Yes, they may have screwed you over, lied to you, broken your heart or betrayed your trust, but being angry with them isn’t going to make them sorry or a better person. In fact, it will just make you unpleasant to be around, even if alone. Focus on filling your life with the things that make you happy and bring you joy instead on the reasons they deserve to be miserable.
- Don’t beg for them to come back.
You’re not only better than that, you’re too smart for it! It never works and only makes you look like you don’t value yourself. Someone who wants (and deserves) to be with you will fight for you, not argue against your desire to work things out.
- Lean on your friends.
You may not want to go to the club and pop bottles, but you can certainly have them over, open a bottle of wine and watch a comedy, which will remind you that you do still have love and laughter in your life.
- Remember that someone not wanting to be with you doesn’t make them a bad person (and vice versa).
Don’t be angry at someone for simply not wanting to continue the relationship. We all have a right to leave something that isn’t right for us.
Relationships don’t always last and no one should feel as though they need to convince someone to stay committed.
- See this as a success.
Lose the idea that you “failed.” Ending a relationship that isn’t right for you allows you the freedom to find one that is.
- Avoid irrational absolutes.
The worst thing you can do is sit on your couch and convince yourself that this is proof you will A) never find love, B) can’t trust anyone, C) never meet anyone in time for ____, or D) die alone.
- Do NOT stalk their social media.
You don’t have to unfriend them, but you can unfollow them or even tell them that you need to delete them until you’re ready to be friends (if ever that happens). You’ll likely be tempted to look and “see what they’re up to” or go through their photos, which is emotional cutting at best.
- It’s all about self-care.
Once, during a breakup (breakdown), I texted my good friend who suggested that I spend a large chunk of time focusing my energy on pampering and loving myself. It sounds silly, but getting a manicure, giving myself a facial and popping in for a massage really did make me feel better.
- Do something to enhance the lives of those around you.
It can be tempting to fall into the rabbit hole and wallow in self-pity, but now is the perfect time to give. Volunteer for the less fortunate, offer to watch your neighbor’s newborn while she takes a much-needed nap, or simply send thank you notes to the people in your life who always have your back.
- Be grateful for everything else in your life.
When you wake up, stop your thoughts in their tracks and turn the “OMG, how will I live without them?” thoughts into “I’m grateful for the life I achieved without them” thoughts. Then, say at least five things you’re grateful for.
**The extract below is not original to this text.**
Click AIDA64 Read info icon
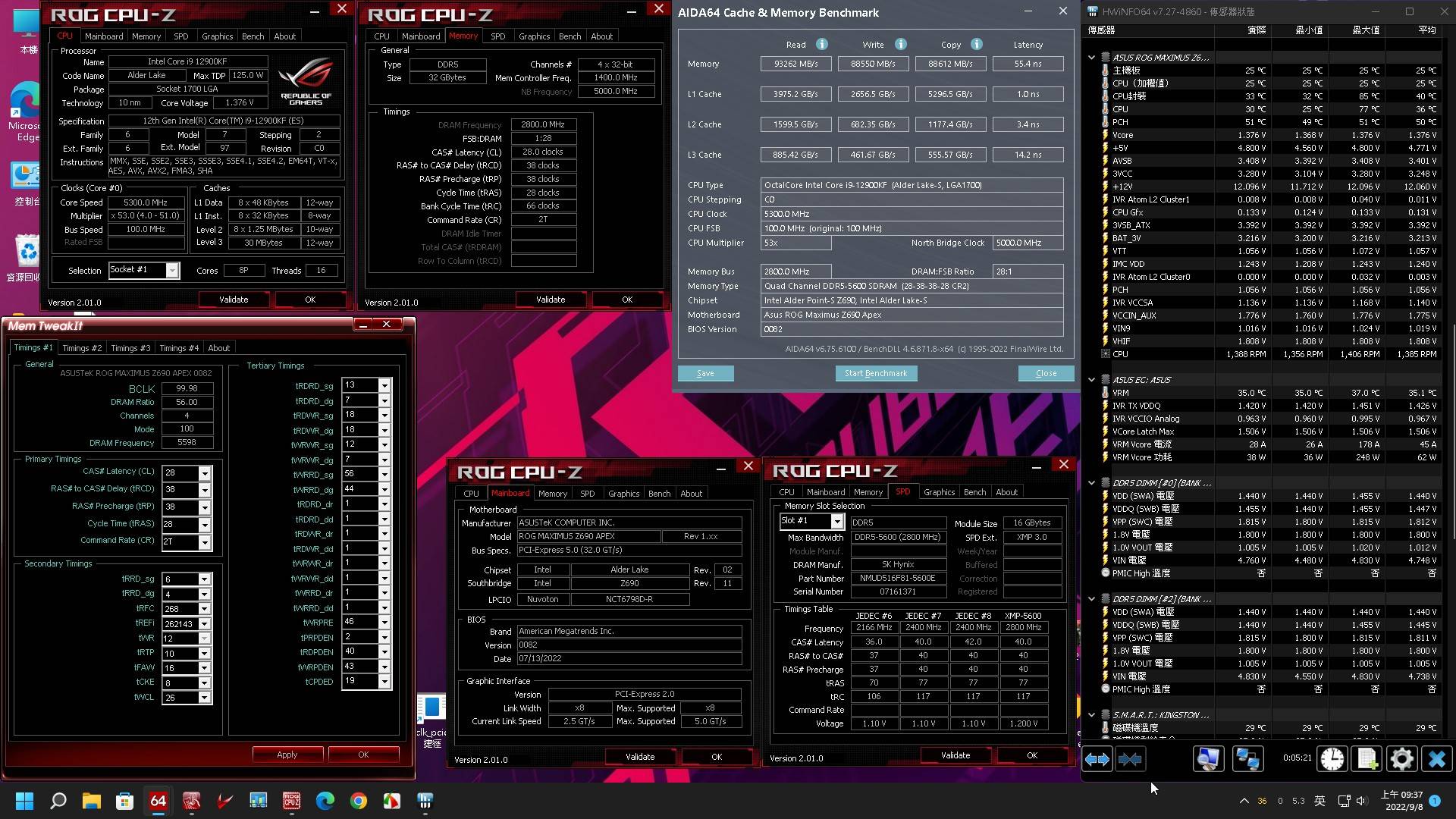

You’ll feel better, guaranteed.
- Do not start filling in the blanks.
If you noticed that he has become friends with other women, is liking photos or are hearing stories, do not start creating stories and taking fantasy as fact. Besides, remember what we said about his social media. Stop doing that!
- Remember that these feelings are temporary.
You may not believe it, but you will get through this. This isn’t your first heartbreak and I’m sorry to say that it may not be your last. We all go through highs and lows in life, and if he or she were really your “great love” they wouldn’t be able to walk away.